Eine Tendenz, die auch Olaf Jacobi in seinem Unternehmen beobachtet. Er ist Partner der Münchner Venture-Capital-Gesellschaft Target Partners und hat in seinem aktuellen Fonds derzeit rund 75 Prozent finanzierte Serienunternehmer.

Seiner Ansicht nach gibt es aber noch einen weiteren Grund, der Seriengründer so attraktiv macht: Sie brächten nicht nur ihre Erfahrung aus vorherigen Startups mit, sondern auch ihr Netzwerk. Das mache sie deutlich erfolgreicher als andere.

Was Olaf Jacobi aus seiner persönlichen Erfahrung ableitet, haben Forscher der Harvard-Universität und der Federal Reserve Bank von New York bereits statistisch nachgewiesen – mithilfe der Datenbank der Dow Jones’ Venture Source. Dort werden diverse Informationen über US-Startups gesammelt, die Geld von Risikokapitalgebern bekommen haben.

Anhand der Daten untersuchten die Wissenschaftler, ob und wie sich die Erfolgsaussichten von Mehrfachgründern im Vergleich zu Erstgründern unterscheiden, Resultat: Die Chance, dass ein Serienunternehmer mit seiner nächsten Idee wieder Erfolg haben wird, liegt bei 30 Prozent; Erstgründer reüssieren allenfalls in einem Fünftel der Fälle.

Auch hierfür ist Gerrit Schumann ein Paradebeispiel. Als er seiner Auszeit auf Mallorca überdrüssig wurde, gründete er Music Networx. Sein zweites Unternehmen verkauft USB-Sticks an Besucher von Live-Konzerten. Mit den Sticks können sich die Fans auf der Firmenseite registrieren und anschließend Originalaufnahmen des Konzertes legal herunterladen. Bekannte Künstler und Bands nehmen die Dienstleistung schon in Anspruch, darunter Kiss oder Elton John. Mehr als 200 000 Kunden haben sich bereits registriert.

Startups vom Band

Wie professionell sich das Gründungsgeschäft betreiben lässt, zeigt zum Beispiel Lukasz Gadowski. Er gehört zu den Medienpromis unter den Serientätern, gründete Spreadshirt, ein Portal für individuell gestaltbare Kleidung, und war auch am sozialen Netzwerk StudiVZ beteiligt, das er 2007 an den Holtzbrinck-Verlag (zu dem auch die WirtschaftsWoche gehört) verkaufte.

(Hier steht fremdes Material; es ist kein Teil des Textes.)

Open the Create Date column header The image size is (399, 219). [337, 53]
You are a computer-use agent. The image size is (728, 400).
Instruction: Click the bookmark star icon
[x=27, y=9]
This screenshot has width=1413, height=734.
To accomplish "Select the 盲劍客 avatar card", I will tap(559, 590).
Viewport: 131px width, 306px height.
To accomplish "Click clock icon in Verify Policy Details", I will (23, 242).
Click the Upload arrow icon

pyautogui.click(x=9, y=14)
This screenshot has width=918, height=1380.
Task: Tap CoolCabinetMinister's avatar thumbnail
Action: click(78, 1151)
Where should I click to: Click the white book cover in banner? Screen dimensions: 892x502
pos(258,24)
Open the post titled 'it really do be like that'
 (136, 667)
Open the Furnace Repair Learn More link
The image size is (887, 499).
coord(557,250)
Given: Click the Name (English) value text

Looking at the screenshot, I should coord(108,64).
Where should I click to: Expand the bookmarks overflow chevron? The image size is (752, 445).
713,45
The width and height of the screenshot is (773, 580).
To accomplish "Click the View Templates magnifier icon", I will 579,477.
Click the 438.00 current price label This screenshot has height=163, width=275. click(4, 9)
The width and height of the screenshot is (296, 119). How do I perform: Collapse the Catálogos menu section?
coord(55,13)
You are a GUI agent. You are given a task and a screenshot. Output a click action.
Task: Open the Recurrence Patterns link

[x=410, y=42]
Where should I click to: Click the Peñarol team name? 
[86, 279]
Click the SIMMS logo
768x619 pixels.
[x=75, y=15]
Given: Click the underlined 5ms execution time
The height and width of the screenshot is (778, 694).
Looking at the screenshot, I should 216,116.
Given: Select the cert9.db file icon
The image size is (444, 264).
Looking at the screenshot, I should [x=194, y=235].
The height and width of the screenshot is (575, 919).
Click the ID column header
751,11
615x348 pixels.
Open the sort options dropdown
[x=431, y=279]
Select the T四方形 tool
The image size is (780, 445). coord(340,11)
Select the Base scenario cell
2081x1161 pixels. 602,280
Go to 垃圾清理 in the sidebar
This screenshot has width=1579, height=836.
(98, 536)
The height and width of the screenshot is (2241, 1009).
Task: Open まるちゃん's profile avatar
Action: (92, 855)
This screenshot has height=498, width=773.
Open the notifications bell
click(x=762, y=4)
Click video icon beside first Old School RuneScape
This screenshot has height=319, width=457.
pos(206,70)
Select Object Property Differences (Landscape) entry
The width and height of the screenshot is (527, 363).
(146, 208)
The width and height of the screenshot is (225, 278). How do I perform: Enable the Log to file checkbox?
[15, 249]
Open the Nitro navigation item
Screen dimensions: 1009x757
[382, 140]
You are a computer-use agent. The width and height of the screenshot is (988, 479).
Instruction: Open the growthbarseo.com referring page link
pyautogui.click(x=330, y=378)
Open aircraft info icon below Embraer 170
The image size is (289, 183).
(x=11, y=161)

Inzwischen ist er Partner und Mitgründer der Team Europe Ventures, einem Unternehmen, dessen Ziel es ist, Firmen am Fließband zu erschaffen. Gadowski investiert dabei einfach in bestehende Startups oder wirbt externe Unternehmer an, die dann seine Ideen umsetzen.

Rund zehn Millionen Euro hat Team Europe derzeit unter die Startup-Szene gebracht, mehr als 50 Internet-Firmen gehören zum Portfolio, darunter die Plattform Mymuesli, der Eventmanager Amiando und der Online-Optiker MisterSpex.

Der Betrieb beruht auf knallharter Kalkulation, das Risiko ist gestreut: „Wir konzentrieren uns auf Ideen, die schnell skalieren – die also schnell wachsen und steigenden Umsatz generieren“, sagt Gadowski. „Für uns kommen nur solche Gründungen infrage, die das Potenzial haben, innerhalb von drei Jahren einen Wert von mindestens 100 Millionen Euro zu erreichen.“

Auch für sich hat Gadowski ein klares Ziel formuliert: Gründen will er „mindestens zwei Unternehmen pro Jahr“. Erst dann sei er mit sich „zufrieden“.